Thursday, August 16, 2007

The glory of Science

Where have you been? While "the lab" is where I spend most of my day most days, last week I was fortunate enough to be able to join the Seawolf as crew for one of their trawl series and work in the glorious outdoors. Granted, I now am very sore, very tired, and very behind in the lab, I still had a blast.

So- what is a trawl? Well, it is a giant weighted net that you drag behind a big powerful boat and capture everything that happens to be unfortunate enough to be in front of it but behind the boat. I would equate it to clear cutting a swath of forest to figure out what birds, mammals and insects live there or removing the top of a mountain to mine its minerals.

That sounds destructive? Well yes, it is, but theoretically we are only taking a small sample of what is out there.

What is out there? Lots of cool things,
silver strip anchovy
Sharks and sea robins
Rays
Some fish...

3 comments:

Anonymous said...

Wow! That's a lot of fish!

Did they all die or were you able to throw some back?
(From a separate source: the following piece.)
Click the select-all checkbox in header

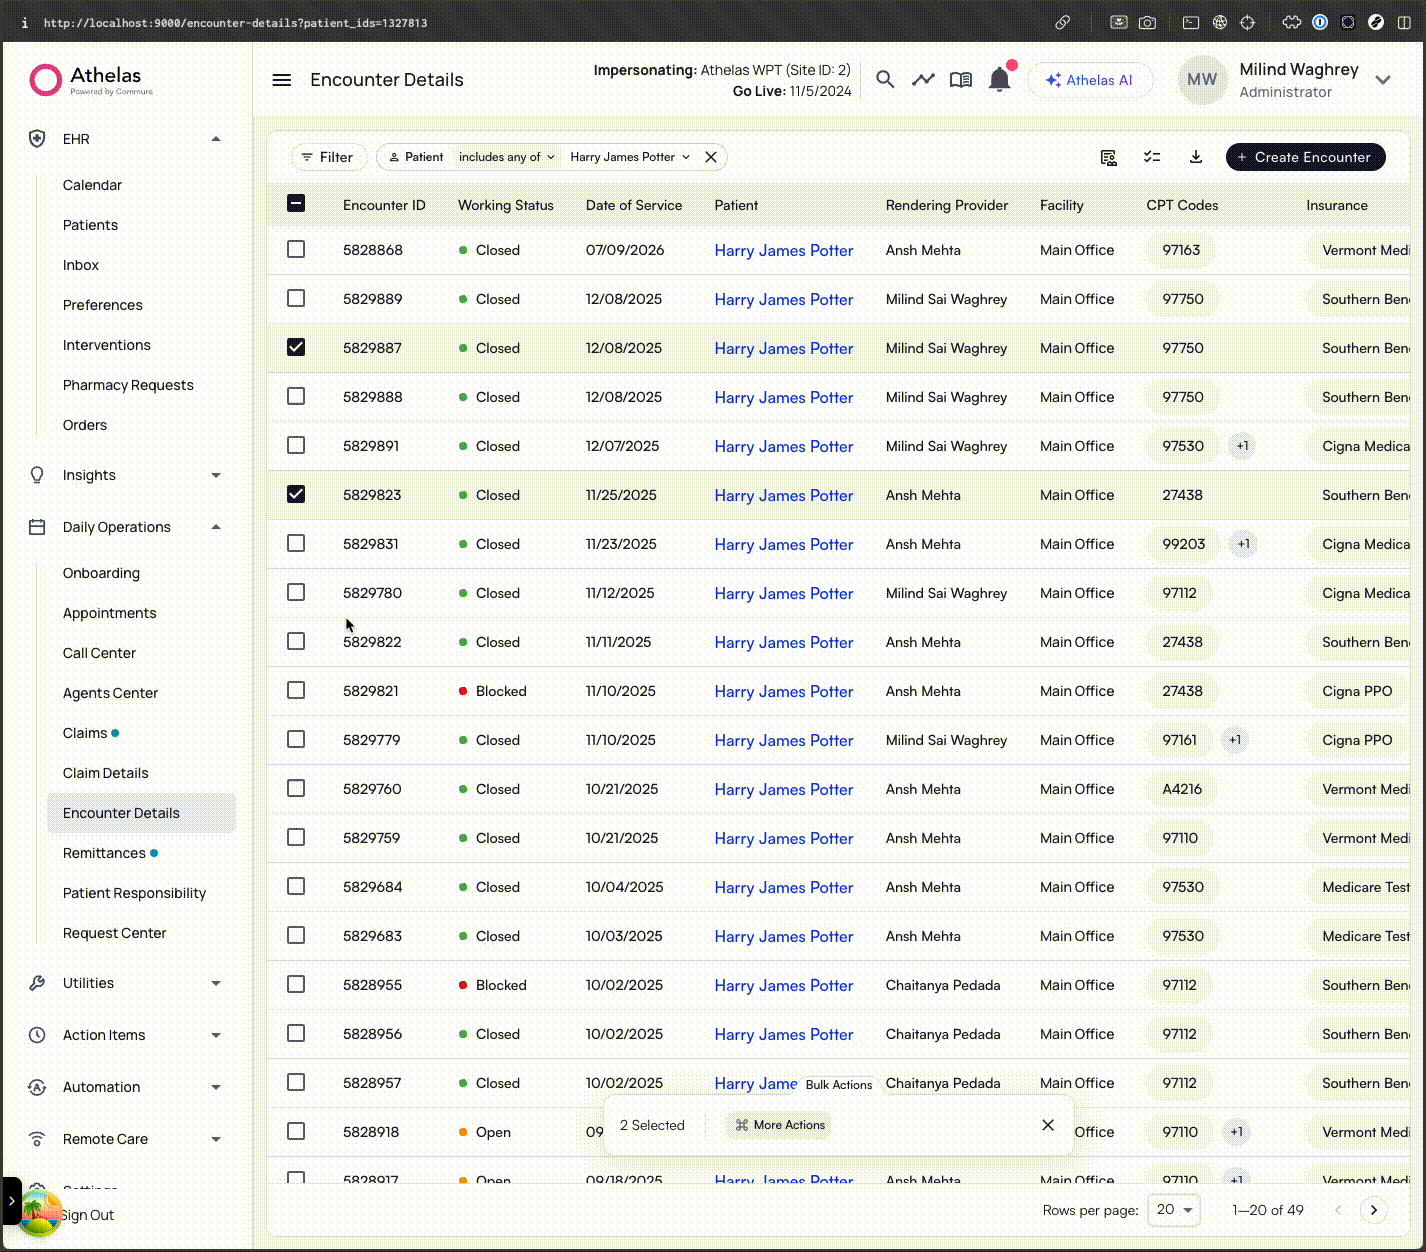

I have never seen such a high density of varied life forms. Can you imagine if you trawled on land? There'd be a big pile of people, and dogs and goats, and snakes, and squirrels, and horses, and...

margaret said...

There is an estimated 80% mortality rate, but it is much higher on larger trawls and depends on the species. I just like to think of what the fish were thinking when they saw the net coming. Most of them have this, it does exist facial expression on them.

margaret said...

Much like the facial expression of the stripped fish.